For standard policy gradient methods the objective is to maximise $v_{\pi_\theta}(s_0)$ -- note that this is analogous to minimising $-v_{\pi_\theta}(s_0)$. This is for a stochastic policy. In DDPG the policy is now assumed to be deterministic.
In general, we can write
$$v_\pi(s) = \mathbb{E}_{a\sim\pi}[Q(s,a)]\;;$$
to see this note that
$$Q(s,a) = \mathbb{E}[G_t | S_t = s, A_t=a]\;;$$
so if we took expectation over this with respect to the distribution of $a$ we would get
$$\mathbb{E}_{a\sim\pi}[\mathbb{E}[G_t|S_t=s, A_t=a]] = \mathbb{E}[G_t|S_t=s] = v_\pi(s)\;.$$
However, if our policy is deterministic then $\pi(\cdot|s)$ is a point mass (a distribution which has probability 1 for a specific point and 0 everywhere else) for a certain action, so $\mathbb{E}_{a\sim\pi}[ Q(s,a)] = Q(s,a=\pi(s)) = v_\pi(s)$. Thus the objective is still to maximise $v_\pi(s)$ it is just that now we know the policy is deterministic we say we want to maximise $Q(s,a=\pi(s))$.

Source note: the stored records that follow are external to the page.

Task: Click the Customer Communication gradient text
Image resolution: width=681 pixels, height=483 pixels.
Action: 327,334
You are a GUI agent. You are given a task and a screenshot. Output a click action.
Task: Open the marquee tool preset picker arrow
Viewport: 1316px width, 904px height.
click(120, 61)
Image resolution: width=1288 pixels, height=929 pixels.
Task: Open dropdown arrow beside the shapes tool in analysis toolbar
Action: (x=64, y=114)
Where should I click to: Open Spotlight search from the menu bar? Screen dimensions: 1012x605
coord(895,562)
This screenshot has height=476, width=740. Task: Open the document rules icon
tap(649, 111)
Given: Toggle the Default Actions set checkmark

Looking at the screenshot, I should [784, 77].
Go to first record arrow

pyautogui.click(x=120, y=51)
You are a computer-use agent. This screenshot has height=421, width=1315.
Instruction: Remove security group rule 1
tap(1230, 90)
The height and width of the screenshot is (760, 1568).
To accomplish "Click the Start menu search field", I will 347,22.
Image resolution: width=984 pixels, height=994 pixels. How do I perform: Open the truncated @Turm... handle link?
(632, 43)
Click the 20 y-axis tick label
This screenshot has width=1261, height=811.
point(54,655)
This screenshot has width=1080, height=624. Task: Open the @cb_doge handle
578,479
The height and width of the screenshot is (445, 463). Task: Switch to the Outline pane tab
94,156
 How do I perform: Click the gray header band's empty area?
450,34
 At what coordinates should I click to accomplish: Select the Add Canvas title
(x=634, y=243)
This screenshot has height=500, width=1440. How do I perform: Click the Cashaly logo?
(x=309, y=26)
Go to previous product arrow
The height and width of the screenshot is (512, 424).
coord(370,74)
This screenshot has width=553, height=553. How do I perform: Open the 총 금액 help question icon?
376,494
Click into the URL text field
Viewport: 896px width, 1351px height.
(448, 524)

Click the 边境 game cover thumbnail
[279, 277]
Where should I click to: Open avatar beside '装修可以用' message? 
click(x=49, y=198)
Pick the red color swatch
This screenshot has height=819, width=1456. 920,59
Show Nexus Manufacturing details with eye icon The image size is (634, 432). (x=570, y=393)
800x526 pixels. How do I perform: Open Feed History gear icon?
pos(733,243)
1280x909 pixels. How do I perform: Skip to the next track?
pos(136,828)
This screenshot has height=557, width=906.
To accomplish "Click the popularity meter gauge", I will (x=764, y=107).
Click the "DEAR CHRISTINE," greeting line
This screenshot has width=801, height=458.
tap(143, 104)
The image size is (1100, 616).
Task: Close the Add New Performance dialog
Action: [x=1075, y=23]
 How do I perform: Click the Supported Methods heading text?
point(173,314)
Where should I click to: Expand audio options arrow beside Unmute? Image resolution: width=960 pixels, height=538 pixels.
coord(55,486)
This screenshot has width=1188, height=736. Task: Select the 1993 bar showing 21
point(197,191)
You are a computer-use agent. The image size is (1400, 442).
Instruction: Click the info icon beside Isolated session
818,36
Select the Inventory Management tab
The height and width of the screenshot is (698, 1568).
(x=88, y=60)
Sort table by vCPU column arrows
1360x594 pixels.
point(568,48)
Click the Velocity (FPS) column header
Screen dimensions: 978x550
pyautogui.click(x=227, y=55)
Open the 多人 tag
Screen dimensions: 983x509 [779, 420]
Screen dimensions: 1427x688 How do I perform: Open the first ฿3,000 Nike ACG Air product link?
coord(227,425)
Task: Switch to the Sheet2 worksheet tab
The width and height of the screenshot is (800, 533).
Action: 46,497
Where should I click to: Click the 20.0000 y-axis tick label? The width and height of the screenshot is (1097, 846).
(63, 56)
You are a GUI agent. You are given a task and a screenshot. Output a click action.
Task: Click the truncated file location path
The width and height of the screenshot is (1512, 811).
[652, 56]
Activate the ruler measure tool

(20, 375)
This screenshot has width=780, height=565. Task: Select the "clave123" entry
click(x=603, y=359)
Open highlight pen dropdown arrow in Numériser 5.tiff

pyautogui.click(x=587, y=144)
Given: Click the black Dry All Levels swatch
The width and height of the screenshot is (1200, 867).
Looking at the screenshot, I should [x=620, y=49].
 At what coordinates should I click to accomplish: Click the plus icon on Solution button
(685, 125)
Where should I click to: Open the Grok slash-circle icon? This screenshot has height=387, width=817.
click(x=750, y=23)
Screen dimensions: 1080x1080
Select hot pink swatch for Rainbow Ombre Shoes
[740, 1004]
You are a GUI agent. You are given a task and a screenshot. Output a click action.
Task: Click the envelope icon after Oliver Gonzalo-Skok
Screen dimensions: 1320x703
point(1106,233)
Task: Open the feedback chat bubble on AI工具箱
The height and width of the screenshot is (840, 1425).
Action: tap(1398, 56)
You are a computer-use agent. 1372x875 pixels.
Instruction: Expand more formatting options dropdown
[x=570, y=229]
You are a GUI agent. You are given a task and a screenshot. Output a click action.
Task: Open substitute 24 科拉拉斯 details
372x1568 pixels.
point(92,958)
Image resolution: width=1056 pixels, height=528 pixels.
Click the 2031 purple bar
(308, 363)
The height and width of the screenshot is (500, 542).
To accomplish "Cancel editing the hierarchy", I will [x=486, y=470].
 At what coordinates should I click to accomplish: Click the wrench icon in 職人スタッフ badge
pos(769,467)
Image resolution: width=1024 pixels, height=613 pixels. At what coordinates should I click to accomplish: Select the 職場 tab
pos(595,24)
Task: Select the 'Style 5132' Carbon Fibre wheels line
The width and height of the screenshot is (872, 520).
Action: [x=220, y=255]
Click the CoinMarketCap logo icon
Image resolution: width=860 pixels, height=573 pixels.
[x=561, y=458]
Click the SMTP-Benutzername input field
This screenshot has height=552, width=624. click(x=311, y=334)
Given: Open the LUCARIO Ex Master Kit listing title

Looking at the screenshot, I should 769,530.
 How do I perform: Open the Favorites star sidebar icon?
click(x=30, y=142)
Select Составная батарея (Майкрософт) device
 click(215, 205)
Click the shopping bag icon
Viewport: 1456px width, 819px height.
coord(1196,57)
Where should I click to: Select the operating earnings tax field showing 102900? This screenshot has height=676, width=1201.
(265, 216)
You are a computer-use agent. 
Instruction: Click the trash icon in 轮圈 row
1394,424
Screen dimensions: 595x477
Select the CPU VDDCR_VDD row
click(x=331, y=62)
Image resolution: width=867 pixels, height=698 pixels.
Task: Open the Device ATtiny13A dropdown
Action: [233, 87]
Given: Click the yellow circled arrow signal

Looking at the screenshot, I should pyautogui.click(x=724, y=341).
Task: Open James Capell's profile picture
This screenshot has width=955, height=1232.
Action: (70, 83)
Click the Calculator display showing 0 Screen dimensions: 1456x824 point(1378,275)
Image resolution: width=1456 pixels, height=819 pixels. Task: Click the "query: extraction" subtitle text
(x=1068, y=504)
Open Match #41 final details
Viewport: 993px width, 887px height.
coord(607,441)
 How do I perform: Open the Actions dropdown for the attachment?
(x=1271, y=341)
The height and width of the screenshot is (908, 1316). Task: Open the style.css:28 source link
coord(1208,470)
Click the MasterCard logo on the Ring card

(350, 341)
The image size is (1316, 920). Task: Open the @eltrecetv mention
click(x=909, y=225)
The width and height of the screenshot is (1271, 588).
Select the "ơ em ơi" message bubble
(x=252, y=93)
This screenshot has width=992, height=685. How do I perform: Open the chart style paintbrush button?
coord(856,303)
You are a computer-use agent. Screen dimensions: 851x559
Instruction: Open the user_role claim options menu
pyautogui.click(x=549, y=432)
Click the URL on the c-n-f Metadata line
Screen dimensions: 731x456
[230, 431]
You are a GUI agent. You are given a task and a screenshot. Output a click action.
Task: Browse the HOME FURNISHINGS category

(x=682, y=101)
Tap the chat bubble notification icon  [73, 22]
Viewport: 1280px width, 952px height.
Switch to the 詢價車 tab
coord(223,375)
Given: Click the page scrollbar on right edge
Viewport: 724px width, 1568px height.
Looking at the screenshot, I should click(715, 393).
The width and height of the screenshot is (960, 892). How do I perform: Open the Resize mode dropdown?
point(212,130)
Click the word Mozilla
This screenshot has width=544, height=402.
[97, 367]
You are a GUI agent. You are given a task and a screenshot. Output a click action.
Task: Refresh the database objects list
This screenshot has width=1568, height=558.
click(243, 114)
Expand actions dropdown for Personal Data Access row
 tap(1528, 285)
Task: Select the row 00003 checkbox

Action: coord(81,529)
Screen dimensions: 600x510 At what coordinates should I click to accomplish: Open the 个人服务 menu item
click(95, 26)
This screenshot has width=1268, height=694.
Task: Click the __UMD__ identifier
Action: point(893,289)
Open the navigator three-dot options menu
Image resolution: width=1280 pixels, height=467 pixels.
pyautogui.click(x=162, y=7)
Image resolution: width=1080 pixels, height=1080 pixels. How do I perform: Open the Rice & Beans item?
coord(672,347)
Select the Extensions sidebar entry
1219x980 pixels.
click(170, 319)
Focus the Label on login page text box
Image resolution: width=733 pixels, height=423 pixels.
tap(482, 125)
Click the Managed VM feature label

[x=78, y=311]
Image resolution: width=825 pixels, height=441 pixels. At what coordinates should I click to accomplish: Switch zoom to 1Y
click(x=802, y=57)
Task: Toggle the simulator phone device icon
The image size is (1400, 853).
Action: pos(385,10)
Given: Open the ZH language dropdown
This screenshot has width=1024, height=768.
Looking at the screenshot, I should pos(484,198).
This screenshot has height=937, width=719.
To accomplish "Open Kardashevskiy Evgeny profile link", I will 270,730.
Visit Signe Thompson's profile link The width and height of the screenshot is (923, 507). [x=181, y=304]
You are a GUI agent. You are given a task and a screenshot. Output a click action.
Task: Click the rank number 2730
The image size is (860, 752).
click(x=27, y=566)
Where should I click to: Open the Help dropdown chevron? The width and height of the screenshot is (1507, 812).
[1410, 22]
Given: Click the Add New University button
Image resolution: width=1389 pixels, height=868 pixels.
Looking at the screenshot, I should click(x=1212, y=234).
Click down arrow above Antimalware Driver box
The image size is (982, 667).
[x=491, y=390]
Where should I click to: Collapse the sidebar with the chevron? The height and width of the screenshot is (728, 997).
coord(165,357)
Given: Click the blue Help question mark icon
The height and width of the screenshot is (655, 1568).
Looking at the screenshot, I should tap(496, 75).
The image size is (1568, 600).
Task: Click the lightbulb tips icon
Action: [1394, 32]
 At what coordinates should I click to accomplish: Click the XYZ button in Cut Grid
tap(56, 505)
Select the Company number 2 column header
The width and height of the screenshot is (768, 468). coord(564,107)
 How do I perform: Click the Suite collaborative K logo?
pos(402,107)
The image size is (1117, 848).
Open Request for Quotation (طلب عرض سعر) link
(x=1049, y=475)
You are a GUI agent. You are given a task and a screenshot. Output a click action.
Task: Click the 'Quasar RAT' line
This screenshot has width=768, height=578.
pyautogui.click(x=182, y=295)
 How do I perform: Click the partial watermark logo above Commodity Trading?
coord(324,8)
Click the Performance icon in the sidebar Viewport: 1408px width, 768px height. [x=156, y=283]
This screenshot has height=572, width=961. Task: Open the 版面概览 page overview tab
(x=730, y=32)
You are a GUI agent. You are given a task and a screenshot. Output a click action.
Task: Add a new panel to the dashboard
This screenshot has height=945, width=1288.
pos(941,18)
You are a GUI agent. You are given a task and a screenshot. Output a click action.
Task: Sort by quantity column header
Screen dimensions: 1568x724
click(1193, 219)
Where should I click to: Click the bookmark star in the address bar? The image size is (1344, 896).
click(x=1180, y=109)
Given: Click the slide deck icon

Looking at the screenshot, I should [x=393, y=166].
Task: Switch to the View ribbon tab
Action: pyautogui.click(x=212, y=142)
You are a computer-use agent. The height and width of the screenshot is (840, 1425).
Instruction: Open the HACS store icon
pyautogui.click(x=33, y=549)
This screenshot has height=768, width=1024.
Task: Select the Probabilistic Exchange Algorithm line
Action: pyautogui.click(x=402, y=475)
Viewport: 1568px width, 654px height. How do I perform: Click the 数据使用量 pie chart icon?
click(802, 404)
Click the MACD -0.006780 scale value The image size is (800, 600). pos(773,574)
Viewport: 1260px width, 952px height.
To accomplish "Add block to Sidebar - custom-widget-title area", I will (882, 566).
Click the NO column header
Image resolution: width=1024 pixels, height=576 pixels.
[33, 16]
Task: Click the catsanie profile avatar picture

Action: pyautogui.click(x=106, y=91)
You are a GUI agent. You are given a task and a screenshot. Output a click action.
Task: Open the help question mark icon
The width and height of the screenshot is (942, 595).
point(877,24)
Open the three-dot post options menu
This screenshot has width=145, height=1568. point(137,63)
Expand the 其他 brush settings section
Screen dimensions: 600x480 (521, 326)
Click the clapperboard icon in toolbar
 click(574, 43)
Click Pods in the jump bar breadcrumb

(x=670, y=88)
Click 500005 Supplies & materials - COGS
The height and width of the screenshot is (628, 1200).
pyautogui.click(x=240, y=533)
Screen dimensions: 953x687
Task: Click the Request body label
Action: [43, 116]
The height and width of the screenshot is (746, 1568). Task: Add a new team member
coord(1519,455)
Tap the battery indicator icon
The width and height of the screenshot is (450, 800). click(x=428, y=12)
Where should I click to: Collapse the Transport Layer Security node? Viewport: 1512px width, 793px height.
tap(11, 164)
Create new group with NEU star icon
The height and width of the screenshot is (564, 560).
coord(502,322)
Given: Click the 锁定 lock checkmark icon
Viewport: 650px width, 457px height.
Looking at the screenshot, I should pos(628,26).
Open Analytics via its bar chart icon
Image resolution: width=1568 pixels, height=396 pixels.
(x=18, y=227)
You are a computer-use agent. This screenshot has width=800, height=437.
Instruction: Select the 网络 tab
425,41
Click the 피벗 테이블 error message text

The policy gradient of this term was shown to be
\begin{align}
\nabla_\theta Q(s,a=\pi_\theta(s)) & \approx \mathbb{E}_{s \sim \mu}[\nabla_\theta Q(s,a=\pi_\theta(s))]\;; \\ & = \mathbb{E}_{s\sim\mu}[\nabla_aQ(s,a=\pi(s)) \nabla_\theta \pi_\theta(s)]\;;
\end{align}
where if we put a minus at the front of this term then we would arrive at the loss from the paper. Intuitively this makes sense, you want to know how much the action-value function changes with respect to the parameter of the policy, but this would be difficult to directly calculate so you use the chain rule to see how much the action-value function changes with $a$ and in turn how much $a$ (i.e. our policy) changes with the parameter of the policy.
I realise I have changed notation from the paper you are reading so here $\pi$ is our policy as opposed to $\mu$ and here where I have used $\mu$ I take this to be the state distribution function.